The vote by the Israeli Parliament (Knesset) against @UNRWA this evening is unprecedented and sets a dangerous precedent. It opposes the UN Charter and violates the State of Israel’s obligations under international law. 

This is the latest in the ongoing campaign to discredit…

— Philippe Lazzarini (@UNLazzarini) October 28, 2024

Juliette Touma a dénoncé ce vote, jugé d'autant plus «scandaleux» qu'il provient d'un pays membre des Nations unies. Elle a prédit «un désastre» si ce projet de loi venait effectivement à entrer en vigueur, notamment en raison de «l'impact» qu'il aurait probablement «sur les opérations humanitaires à Gaza et dans plusieurs parties de la Cisjordanie».
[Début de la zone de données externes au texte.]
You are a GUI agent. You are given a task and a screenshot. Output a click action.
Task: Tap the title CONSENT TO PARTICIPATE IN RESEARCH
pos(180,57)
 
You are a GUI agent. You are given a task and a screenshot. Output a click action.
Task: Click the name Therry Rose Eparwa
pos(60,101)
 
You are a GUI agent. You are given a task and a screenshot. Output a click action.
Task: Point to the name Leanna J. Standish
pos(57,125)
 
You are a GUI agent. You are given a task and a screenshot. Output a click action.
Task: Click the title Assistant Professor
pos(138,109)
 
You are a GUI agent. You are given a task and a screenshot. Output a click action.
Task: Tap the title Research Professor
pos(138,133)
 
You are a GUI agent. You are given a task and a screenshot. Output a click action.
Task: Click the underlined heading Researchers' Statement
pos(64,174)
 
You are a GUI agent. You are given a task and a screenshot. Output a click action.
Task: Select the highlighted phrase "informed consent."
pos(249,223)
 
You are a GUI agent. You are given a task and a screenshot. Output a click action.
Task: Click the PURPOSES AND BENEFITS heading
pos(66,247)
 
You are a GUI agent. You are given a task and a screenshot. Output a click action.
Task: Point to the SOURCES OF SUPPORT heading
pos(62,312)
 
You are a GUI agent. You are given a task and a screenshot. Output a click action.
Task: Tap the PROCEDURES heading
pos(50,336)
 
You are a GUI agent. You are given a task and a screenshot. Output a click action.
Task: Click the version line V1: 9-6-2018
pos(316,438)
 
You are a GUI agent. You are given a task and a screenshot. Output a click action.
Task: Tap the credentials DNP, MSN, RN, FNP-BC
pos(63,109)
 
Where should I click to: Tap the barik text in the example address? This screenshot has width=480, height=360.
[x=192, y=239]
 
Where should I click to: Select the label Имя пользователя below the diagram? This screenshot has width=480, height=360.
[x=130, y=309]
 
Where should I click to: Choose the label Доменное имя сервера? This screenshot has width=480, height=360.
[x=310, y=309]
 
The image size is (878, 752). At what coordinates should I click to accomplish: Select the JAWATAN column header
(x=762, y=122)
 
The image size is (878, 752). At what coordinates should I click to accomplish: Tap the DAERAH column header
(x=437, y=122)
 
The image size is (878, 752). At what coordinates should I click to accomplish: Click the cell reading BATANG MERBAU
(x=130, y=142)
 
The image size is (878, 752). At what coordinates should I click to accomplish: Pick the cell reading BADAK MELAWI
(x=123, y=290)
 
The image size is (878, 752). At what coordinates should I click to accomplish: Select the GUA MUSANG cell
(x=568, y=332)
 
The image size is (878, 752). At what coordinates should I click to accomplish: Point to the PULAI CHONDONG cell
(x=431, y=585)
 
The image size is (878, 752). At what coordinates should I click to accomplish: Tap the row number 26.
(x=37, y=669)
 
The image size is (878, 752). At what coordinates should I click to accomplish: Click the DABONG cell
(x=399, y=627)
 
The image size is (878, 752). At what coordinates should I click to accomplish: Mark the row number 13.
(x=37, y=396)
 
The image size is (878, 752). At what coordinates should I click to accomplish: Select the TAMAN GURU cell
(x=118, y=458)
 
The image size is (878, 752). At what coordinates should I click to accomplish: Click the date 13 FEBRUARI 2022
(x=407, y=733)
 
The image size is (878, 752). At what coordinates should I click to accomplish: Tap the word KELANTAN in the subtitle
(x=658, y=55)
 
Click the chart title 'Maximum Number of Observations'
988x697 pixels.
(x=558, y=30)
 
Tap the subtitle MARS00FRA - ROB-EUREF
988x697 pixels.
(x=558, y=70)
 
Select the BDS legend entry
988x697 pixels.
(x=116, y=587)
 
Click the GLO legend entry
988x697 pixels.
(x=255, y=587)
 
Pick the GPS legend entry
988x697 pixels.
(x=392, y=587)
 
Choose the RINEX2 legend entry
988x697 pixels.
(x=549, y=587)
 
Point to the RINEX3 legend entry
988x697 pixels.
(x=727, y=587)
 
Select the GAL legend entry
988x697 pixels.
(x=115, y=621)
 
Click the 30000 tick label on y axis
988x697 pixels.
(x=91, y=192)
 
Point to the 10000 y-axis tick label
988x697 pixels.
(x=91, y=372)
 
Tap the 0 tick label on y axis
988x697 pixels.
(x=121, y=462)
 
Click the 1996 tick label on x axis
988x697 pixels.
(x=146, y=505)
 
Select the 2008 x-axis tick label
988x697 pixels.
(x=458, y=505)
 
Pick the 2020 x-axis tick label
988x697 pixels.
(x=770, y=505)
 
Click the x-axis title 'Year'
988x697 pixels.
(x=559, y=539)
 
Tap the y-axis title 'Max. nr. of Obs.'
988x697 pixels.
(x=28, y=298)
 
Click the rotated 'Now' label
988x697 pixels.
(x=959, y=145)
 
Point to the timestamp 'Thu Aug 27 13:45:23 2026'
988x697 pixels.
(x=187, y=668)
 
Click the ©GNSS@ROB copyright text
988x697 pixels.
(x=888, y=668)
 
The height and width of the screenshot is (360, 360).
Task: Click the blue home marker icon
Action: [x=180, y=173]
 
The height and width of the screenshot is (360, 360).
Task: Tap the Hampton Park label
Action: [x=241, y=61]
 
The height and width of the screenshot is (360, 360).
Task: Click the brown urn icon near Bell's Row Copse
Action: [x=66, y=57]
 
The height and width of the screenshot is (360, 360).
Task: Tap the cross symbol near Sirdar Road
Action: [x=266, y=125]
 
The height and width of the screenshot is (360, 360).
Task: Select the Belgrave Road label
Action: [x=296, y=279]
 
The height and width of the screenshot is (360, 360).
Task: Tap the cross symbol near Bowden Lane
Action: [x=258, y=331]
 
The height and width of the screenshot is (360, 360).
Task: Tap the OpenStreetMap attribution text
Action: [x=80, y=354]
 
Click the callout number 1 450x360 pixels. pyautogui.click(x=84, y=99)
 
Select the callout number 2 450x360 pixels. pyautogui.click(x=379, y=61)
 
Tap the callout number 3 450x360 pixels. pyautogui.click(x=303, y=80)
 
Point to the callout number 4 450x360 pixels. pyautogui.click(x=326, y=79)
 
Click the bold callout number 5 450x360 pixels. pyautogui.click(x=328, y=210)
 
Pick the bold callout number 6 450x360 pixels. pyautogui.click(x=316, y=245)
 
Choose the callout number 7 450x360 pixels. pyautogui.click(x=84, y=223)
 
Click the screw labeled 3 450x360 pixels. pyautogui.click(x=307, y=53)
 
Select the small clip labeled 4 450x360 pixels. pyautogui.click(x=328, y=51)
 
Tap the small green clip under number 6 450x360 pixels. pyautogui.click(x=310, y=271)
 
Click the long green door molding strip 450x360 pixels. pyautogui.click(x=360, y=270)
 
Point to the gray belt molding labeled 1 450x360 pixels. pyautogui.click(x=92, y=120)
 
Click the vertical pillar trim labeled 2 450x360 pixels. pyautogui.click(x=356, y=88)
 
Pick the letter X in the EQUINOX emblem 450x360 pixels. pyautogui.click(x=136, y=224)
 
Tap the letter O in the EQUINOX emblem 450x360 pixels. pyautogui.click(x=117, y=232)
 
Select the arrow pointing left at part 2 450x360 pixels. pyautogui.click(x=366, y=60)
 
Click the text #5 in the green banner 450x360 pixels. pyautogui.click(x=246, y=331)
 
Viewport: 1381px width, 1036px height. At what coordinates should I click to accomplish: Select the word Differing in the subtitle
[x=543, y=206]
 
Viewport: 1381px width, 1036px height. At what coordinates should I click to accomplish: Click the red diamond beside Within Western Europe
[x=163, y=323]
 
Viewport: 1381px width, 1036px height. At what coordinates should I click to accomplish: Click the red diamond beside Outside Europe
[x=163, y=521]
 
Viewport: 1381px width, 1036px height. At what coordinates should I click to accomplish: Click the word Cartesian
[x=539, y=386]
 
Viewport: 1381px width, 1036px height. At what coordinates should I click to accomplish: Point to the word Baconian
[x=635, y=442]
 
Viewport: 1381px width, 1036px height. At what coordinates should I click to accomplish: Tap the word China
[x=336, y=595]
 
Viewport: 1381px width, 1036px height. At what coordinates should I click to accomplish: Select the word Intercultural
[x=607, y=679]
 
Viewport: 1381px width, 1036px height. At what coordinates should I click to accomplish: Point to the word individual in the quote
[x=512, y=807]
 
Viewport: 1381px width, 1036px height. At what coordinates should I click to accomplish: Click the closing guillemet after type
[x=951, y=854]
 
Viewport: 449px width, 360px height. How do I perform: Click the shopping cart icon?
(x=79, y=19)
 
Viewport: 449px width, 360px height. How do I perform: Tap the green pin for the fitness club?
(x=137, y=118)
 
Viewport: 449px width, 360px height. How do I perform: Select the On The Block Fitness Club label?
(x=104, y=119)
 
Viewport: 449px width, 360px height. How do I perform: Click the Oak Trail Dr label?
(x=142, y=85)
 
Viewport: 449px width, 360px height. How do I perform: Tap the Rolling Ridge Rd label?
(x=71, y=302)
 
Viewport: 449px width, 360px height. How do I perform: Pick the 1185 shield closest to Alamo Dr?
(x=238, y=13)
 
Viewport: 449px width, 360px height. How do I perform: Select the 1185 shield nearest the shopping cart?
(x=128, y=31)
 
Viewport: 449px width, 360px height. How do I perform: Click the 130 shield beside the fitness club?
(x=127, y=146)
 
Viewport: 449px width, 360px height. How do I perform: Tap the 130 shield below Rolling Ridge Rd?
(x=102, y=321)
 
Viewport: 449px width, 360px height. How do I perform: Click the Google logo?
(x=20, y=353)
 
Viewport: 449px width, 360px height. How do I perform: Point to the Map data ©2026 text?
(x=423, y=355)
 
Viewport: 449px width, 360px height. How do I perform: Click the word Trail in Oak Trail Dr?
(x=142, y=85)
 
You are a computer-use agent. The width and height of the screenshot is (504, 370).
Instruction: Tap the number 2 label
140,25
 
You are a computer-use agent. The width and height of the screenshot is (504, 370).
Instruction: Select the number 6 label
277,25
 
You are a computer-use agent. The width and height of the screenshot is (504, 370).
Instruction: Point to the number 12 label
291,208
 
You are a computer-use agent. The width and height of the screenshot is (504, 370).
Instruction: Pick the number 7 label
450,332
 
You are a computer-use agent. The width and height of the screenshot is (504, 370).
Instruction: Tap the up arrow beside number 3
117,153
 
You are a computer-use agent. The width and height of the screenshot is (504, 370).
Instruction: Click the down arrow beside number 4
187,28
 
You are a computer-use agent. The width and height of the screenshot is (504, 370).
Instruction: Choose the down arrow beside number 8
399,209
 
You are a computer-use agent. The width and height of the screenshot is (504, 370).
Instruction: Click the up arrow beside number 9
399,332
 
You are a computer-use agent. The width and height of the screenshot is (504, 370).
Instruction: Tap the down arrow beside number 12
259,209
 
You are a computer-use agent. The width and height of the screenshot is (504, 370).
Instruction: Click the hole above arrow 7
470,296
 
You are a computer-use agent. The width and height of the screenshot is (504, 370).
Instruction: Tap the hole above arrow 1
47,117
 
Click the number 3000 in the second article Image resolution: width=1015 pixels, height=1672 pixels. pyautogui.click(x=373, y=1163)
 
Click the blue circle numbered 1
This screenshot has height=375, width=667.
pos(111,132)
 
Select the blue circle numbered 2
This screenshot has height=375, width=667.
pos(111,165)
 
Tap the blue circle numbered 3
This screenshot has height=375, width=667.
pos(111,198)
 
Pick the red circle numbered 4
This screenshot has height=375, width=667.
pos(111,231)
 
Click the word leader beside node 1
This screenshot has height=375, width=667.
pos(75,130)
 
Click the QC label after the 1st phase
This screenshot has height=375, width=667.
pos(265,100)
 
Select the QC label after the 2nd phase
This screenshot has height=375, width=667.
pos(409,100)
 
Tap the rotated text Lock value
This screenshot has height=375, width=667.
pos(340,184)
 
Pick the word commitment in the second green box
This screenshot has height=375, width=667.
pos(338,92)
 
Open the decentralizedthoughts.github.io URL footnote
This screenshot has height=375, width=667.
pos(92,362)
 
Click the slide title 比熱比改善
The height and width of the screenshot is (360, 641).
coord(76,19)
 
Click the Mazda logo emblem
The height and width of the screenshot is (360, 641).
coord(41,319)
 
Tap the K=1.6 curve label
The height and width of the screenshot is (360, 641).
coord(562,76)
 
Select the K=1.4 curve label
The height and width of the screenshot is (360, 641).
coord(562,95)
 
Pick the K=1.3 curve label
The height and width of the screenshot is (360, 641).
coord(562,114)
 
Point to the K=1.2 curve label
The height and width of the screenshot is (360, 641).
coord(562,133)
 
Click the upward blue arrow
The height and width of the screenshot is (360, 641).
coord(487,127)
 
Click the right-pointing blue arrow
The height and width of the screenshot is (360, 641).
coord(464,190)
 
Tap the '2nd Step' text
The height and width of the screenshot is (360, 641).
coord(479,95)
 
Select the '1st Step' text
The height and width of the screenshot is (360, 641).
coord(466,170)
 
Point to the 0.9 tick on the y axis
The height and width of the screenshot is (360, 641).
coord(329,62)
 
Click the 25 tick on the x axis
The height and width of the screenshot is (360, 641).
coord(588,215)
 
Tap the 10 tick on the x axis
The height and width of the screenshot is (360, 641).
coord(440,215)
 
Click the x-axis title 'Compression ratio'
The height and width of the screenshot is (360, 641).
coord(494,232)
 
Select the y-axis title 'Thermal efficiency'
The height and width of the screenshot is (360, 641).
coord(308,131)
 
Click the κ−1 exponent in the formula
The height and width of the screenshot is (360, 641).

Le chef de l'Unrwa, Philippe Lazzarini, a quant à lui estimé que ce vote «crée un dangereux précédent». Il a dénoncé le dernier épisode en date «d'une campagne en cours pour discréditer» l'agence onusienne et s'est inquiété de voir «les souffrances des Palestiniens» aggravées par son interdiction en Israël.

Un projet de loi décrié

Le texte est par ailleurs loin de faire l'unanimité à l'internationale. Bien qu'ils n'aient pas repris leurs donations envers l'UNRWA, les États-Unis s'étaient déclarés «très préoccupés» par ce projet de loi avant même qu'il ne soit voté.

Ils s'étaient par ailleurs joints au reste du Conseil de sécurité de l'ONU, qui avait mis en garde Israël le 10 octobre contre le vote de cette loi. Un avertissement similaire avait été formulé la veille par le secrétaire général des Nations unies, Antonio Guterres.

Today’s Israeli Knesset bills restricting @UNRWA are totally wrong.

Alongside international partners, the UK has been clear Israel must ensure UNRWA can deliver aid at the speed and scale needed to address the humanitarian emergency in Gaza.

— David Lammy (@DavidLammy) October 28, 2024

Le chef de la diplomatie britannique, David Lammy, a quant à lui exprimé son «profond regret» à propos du texte, tandis que l'Allemagne «critique vivement» le projet de loi israélien.

La commissaire allemande chargée de la politique des droits de l'Homme et de l'assistance humanitaire, Luise Amtsberg, a déclaré que cette décision «rendrait effectivement impossible le travail de l'UNRWA à Gaza, en Cisjordanie et à Jérusalem-Est (...) mettant en péril l'aide humanitaire vitale pour des millions de personnes».

 

Dans un communiqué publié ce lundi, l'Autorité palestinienne a affirmé «rejetter et condamner», elle aussi, le vote du Parlement israélien. «Nous ne permettrons pas cela», a assuré Nabil Abou Roudeina, le porte-parole de la présidence. Il a estimé que ce vote était «une indication de la transformation d'Israël en État fasciste».